Hi, my name’s Rick, and I’m your personal guide. Along with MyWoWo, I’d like to welcome you to one of the Wonders of the World: PMQ.

PMQ is a modern center for the arts, culture and exhibitions, in which you can visit art galleries, craft shops, pastry shops, cafés and restaurants.

The main purpose of the center is to support the work of talented local young people and to promote cooperation among international designers.

With all these little shops, open-plan areas, temporary stands, art galleries, stores selling jewelry, accessories, clothes, shoes, designer items for the home and furniture, all in rigorously innovative style, you’re bound to find something to fall in love with.

The building you’re about to visit, renovated and altered between 2012 and 2014, today appears bright and modern, with large spaces and outdoor areas, but its history dates to the end of the 19th century, when the Central School, the first western-style school also for the children of rich Chinese merchants and craftsmen, was moved here.

Later renamed Queen’s College, the school was destroyed during the Second World War and moved elsewhere. Its place was taken by quarters built for local police officers and their families. The plain, simple architecture was in keeping with the style of the post-war years.

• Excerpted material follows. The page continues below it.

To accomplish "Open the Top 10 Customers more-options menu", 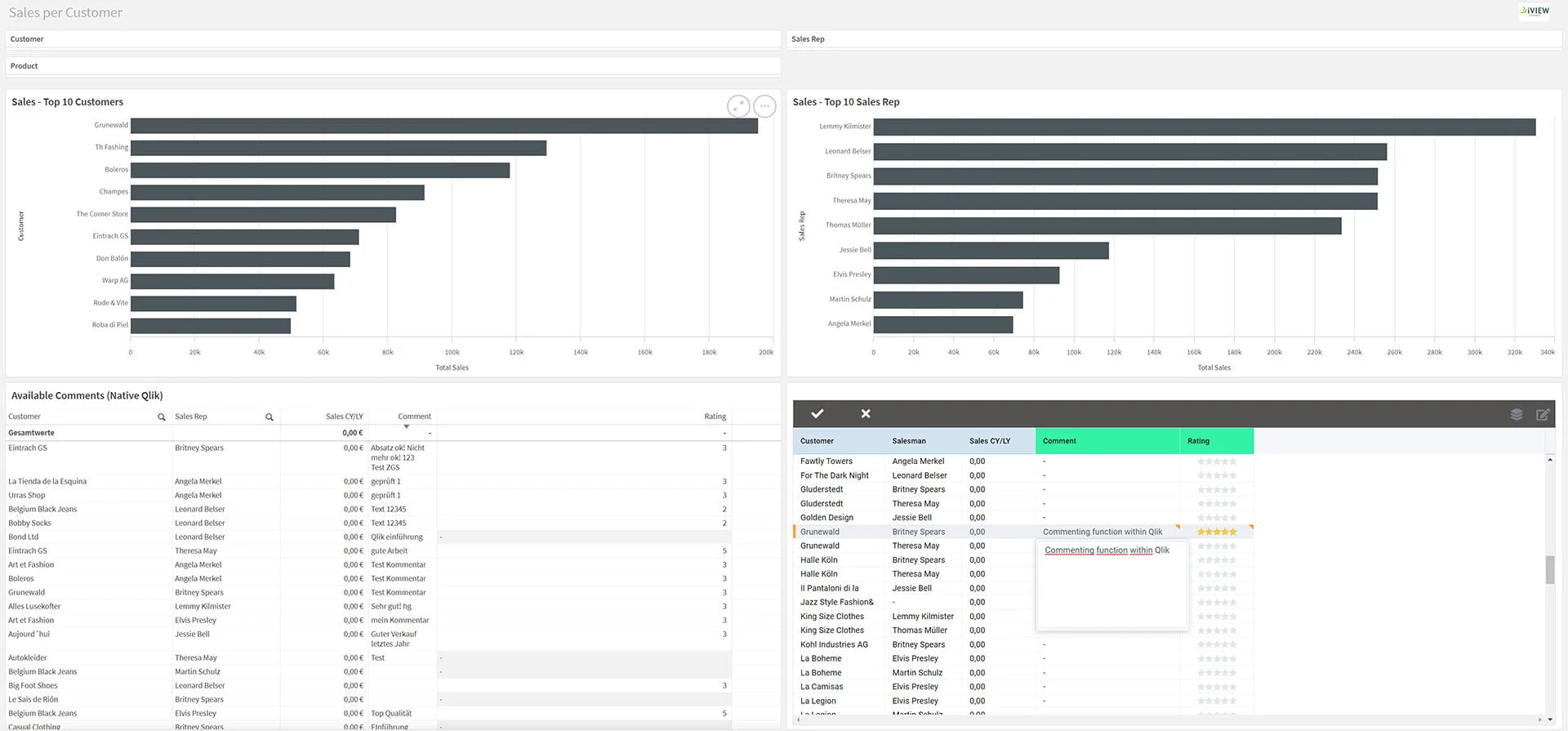I will coord(764,106).
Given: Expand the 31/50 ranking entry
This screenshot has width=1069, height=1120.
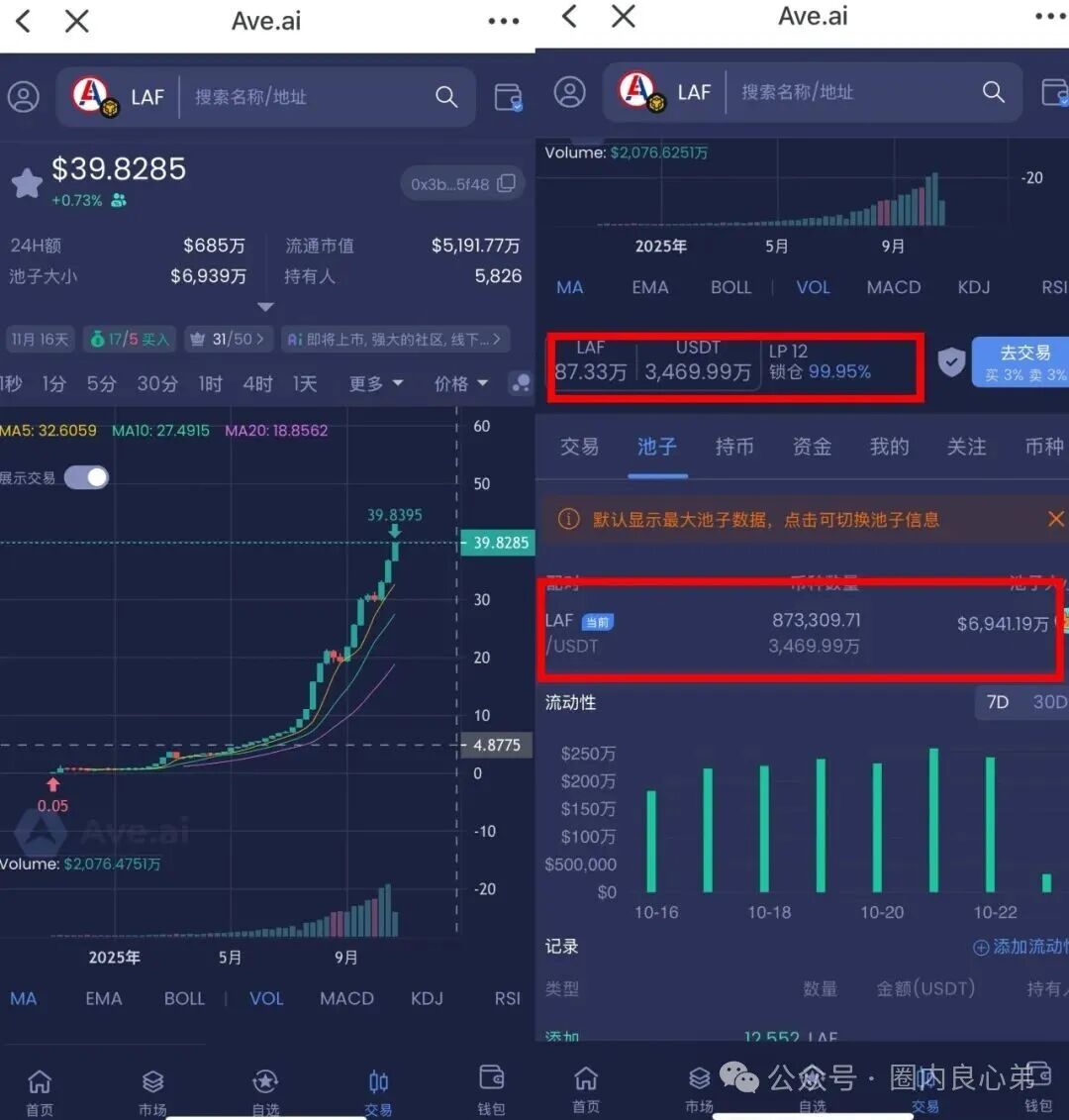Looking at the screenshot, I should tap(229, 339).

The modern restoration, with the addition of large windows and areas such as the Marketplace and the Roof Garden, has brought a bright, distinctive look to the construction.

The families who lived here were all moved to other quarters by the end of the year 2000, and in the years that followed, the decision was taken to reconsider this area as a historical monument, breathing new life into it with a project designed to support local creativity.

The only historical part of the building still visible is the Glimpse PMQ, in the basement, where you can see part of the rocky foundations of the old school.

The layout of the structure has remained as it was in the 1950s: two large seven-floor buildings facing one another, linked by a smaller structure in which connecting corridors have been created, as well as a large open-plan area, and a Roof Garden on the 4th floor.

 

Let me leave you with an interesting fact: among the former students of the old Central School, in 1864, was the great Chinese politician Sun Yat-sen.